**Exercise prompt**
Your answer must be the exact lines of the listing below that run from the line with "This screenshot has height=480, width=640." to the line with "You are a computer-use agent.", ends included, and no pictures.

**Records provided**
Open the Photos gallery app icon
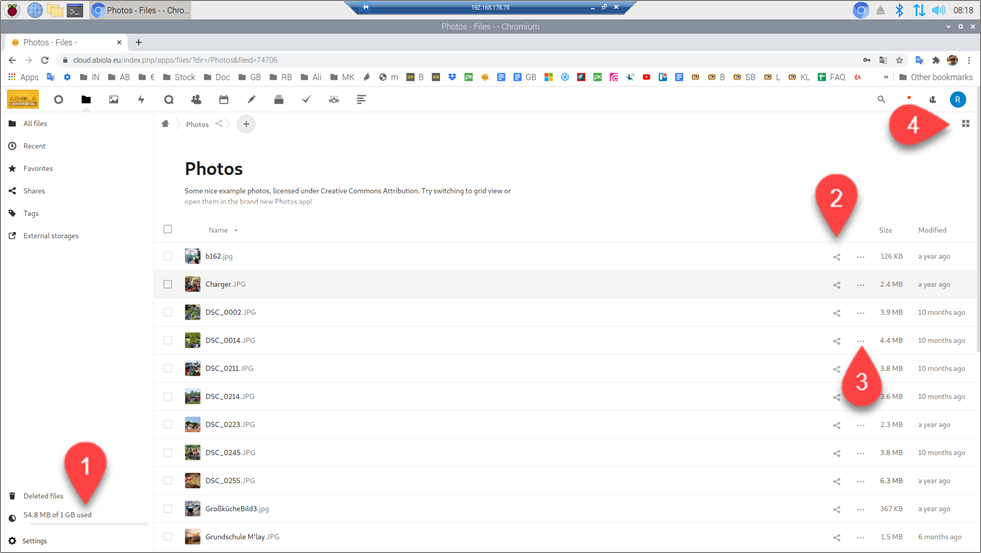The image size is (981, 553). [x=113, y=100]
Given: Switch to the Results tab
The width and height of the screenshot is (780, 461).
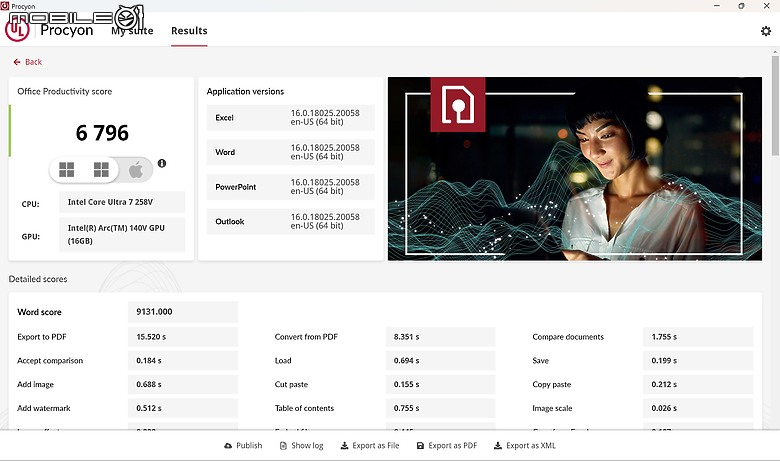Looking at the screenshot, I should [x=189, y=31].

...

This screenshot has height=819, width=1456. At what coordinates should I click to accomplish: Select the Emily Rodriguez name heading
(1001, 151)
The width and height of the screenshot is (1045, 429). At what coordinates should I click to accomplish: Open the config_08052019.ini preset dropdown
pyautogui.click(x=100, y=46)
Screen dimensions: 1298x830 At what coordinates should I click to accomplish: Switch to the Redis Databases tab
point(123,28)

--

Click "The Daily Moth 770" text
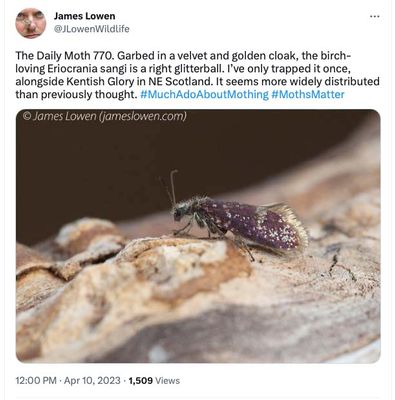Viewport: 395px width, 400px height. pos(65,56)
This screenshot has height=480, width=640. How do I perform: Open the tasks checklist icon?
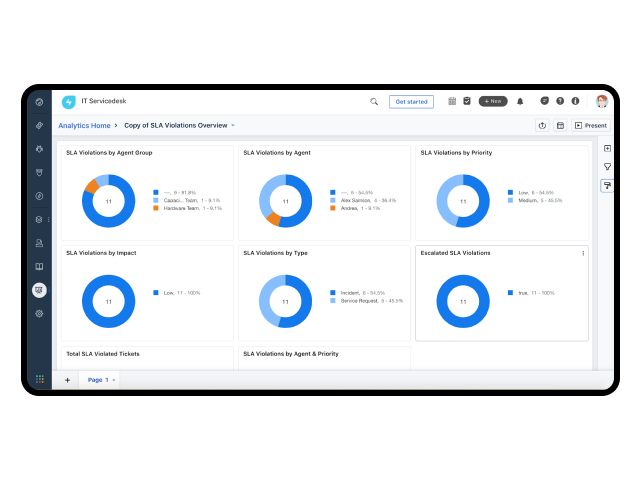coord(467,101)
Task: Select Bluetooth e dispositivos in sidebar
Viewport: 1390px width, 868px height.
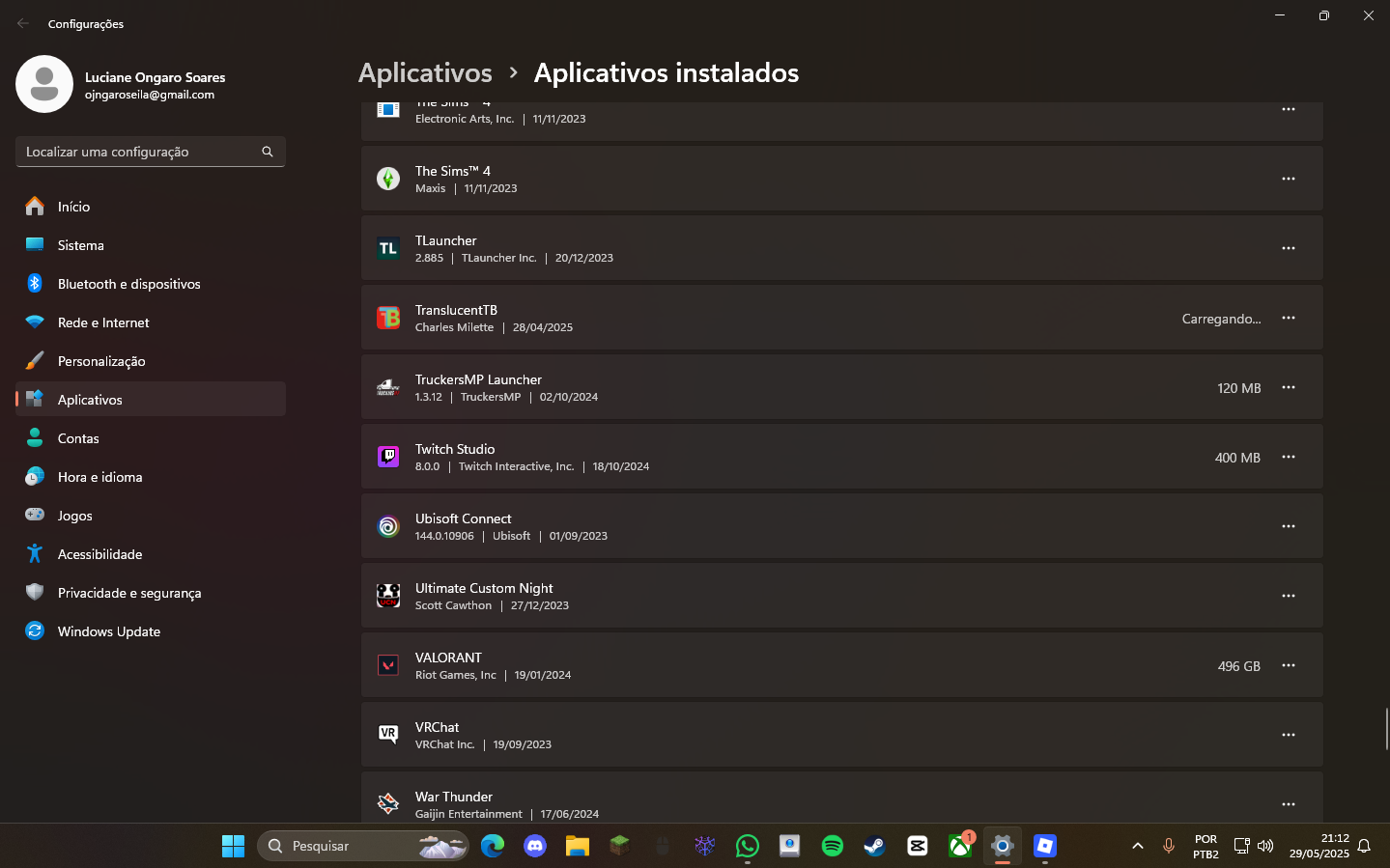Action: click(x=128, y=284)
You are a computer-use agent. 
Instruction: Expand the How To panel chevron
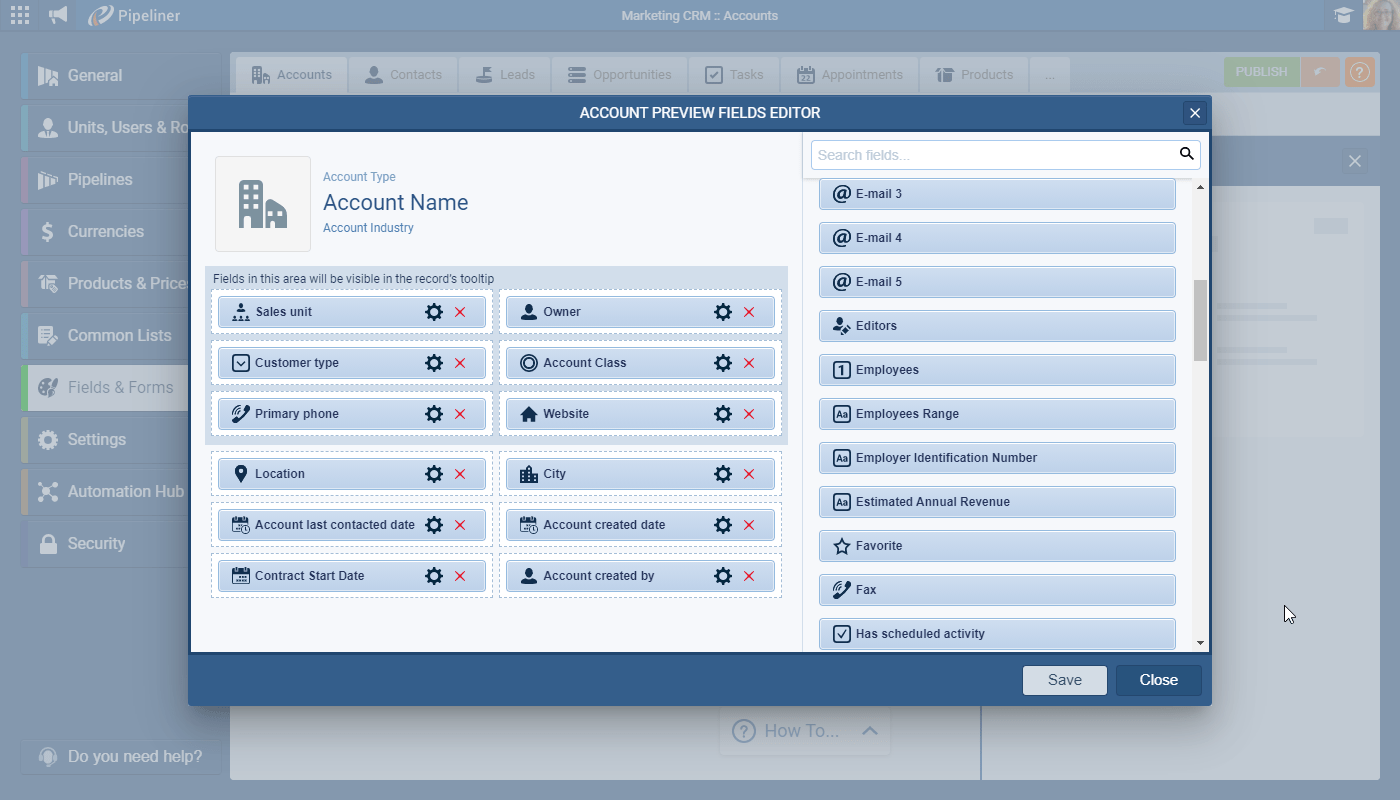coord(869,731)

**Answer section**
This screenshot has height=480, width=640. How do I perform: Open the tasks checklist icon?
coord(467,101)
Task: Select Bluetooth e dispositivos in sidebar
Viewport: 1390px width, 868px height.
Action: click(x=128, y=284)
You are a computer-use agent. 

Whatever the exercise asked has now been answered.